Speed Sport
- Publisher: East Paterson Herald Publishing
- Founded: 1934
- First issue: 1934
- Country: United States
- Website: English

= Speed Sport =

American auto racing periodical

Speed Sport, formerly the National Speed Sport News (NSSN), is an American magazine and website covering national, local, and regional auto racing topics. Yahoo! News called it "one of the most famous motorsports publications in the country" when it stopped publishing the traditional weekly print version in 2011. The New York Times said it has "carried news and, when available, photos, from virtually any dirt track open on a Saturday night."

National Speed Sport News began during the Great Depression as a weekly print newspaper. Chris Economaki published the newspaper for forty years. It was published exclusively on the magazine's website for a year before being purchased by its current owners in 2012 along with an accompanying monthly magazine, which became known as Speed Sport.

==History==
The newspaper was first published by East Paterson Herald Publishing Co. on August 16, 1934, as the National Auto Racing News. Future editor Chris Economaki sold some of the first copies at Ho-Ho-Kus Speedway. He started writing a column in 1936. It held the first national auto racing convention in New York in 1940. It became known as the National Speed Sport News in 1943 when the publisher William Kay formed The Kay Publishing Group. Auto racing was banned in the United States during World War II and the newspaper had moved to monthly publication in 1944. When the ban was lifted on August 16, 1945, and it switched to biweekly publications then back to weekly papers in 1947. Kay died from a heart attack in 1950 and assistant editor Economaki took over as the lead publisher.

A. J. Foyt was featured on a cover story on September 12, 1956, two years before he rose to prominence in Indy Car. Microfilm versions of the magazine were added to the Library of Congress in 1983. Corrine Economaki took over as publisher in 1990 from her father. The magazine began publishing columns online in November 2001.

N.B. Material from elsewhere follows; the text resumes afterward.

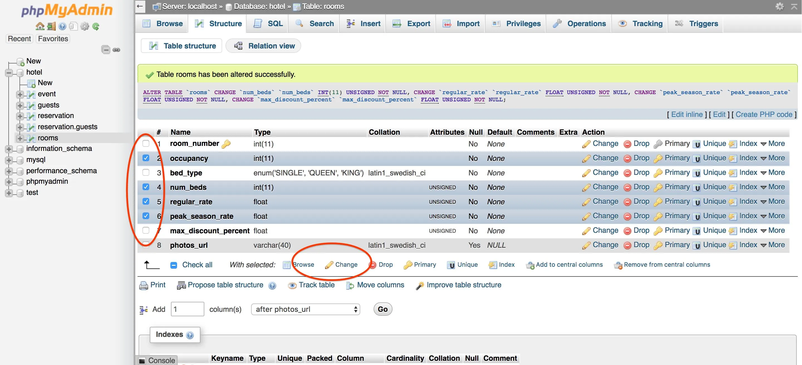802x365 pixels.
Task: Click the link with main panel icon
Action: tap(116, 50)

The weekly magazine ceased print production on March 23, 2011. ESPN cited the reason for its demise to the "economy and this slow death knell of newspapers in general." NASCAR Scene had stopped publishing in 2010. AutoWeek associate publisher Dutch Mandel, a competitor, reacted "there wasn't a time that I didn't pore over NSSN when I could get my hands on it."

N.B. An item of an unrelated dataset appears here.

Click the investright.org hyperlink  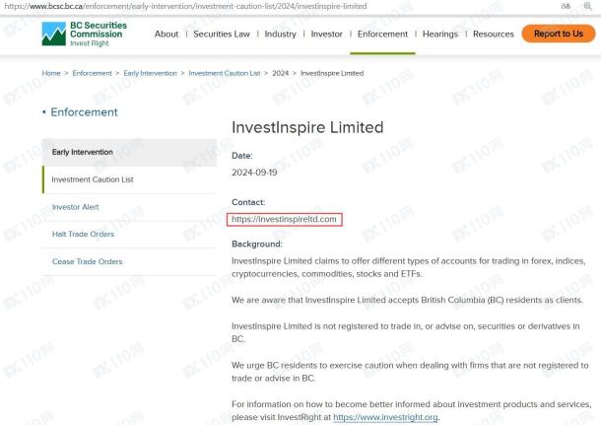pos(385,417)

Turn 3 Media, a consortium of Curt Moon, Joseph B. Tripp, Ralph Sheheen, and Vernon Massey, purchased National Speed Sport News in 2012, launching the Speed Sport monthly magazine that March.

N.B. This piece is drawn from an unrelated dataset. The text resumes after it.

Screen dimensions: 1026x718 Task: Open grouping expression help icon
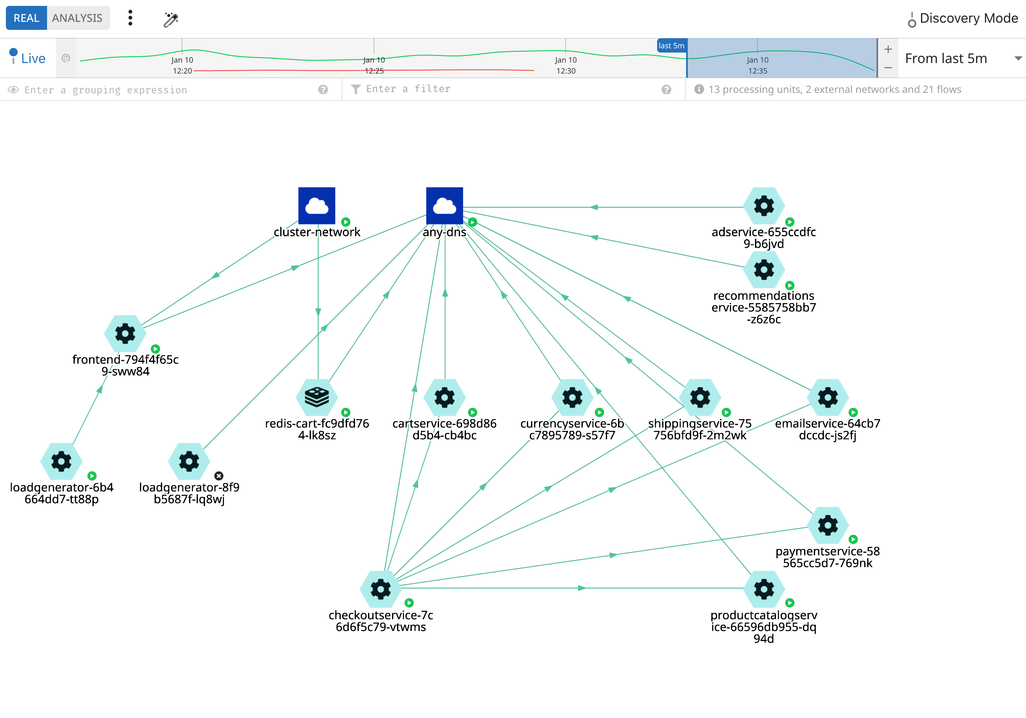click(323, 90)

The launch of the new magazine also allowed the new owners to rebrand the entire franchise. In May 2014, NSSN and MAVTV launched the television newsmagazine version of the show, also named Speed Sport Magazine with a show carrying highlights of grass roots motorsports, Speed Sport. By November 2016, the show's Web domain name and masthead on the Web site dropped the traditional National Speed Sport News title in favour of the now familiar Speed Sport title, with coverage including both domestic and international motorsport categories.

The Speed Sport franchise expanded in 2017 when Turn 3 Media acquired Sprint Car & Midget Magazine. In 2019, SpeedSport.TV, which will be renamed Speed Sport 1 in 2022, was unveiled. It allows grassroots circuits to stream broadcasts of local events on a subscription service similar to rivals Speed 51 (now Racing America, owned by the NASCAR Cup Series' Race Team Alliance), FloSports (NASCAR's partner for selected grassroots series), and DIRTVision (World Racing Group).